The code is the same, but the knowledge they represent is different. The two functions validate two separate things that just happen to have the same rules. That’s a coincidence, not a duplication.

We feel that the best way to deal with this is to encourage active and frequent communication between developers.

And make a point of reading other people’s source code and documentation, either informally or during code reviews. You’re not snooping—you’re learning from them.

if you fail to reuse, you risk duplicating knowledge.

Two or more things are orthogonal if changes in one do not affect any of the others. In a well-designed system, the database code will be orthogonal to the user interface: you can change the interface without affecting the database, and swap databases without changing the interface.
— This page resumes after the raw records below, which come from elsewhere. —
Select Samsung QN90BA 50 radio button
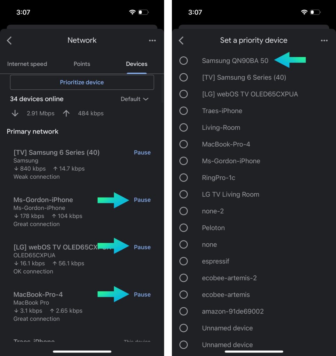Image resolution: width=336 pixels, height=356 pixels. tap(183, 60)
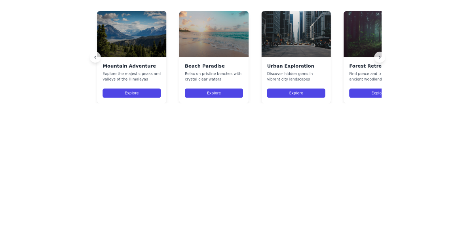Click the partially visible Forest Retreat card
The image size is (475, 249).
click(x=362, y=57)
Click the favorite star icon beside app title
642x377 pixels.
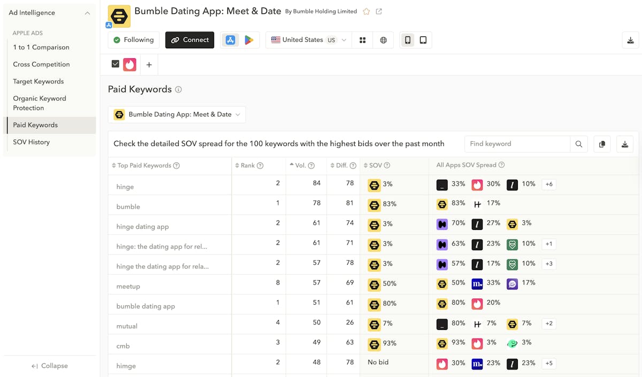click(366, 11)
If I dramatically change the requirements behind a particular function, how many modules are affected? In an orthogonal system, the answer should be “one.’’

Write shy code—modules that don’t reveal anything unnecessary to other modules and that don’t rely on other modules’ implementations.

But if you really abstracted the idea of a database out—to the point where it simply provides persistence as a service—then you have the flexibility to change horses in midstream.

What you can do is make it easy to change. Hide third-party APIs behind your own abstraction layers.

Tracer code is not disposable: you write it for keeps. It contains all the error checking, structuring, documentation, and self-checking that any piece of production code has. It simply is not fully functional.

Computer languages influence how you think about a problem, and how you think about communicating.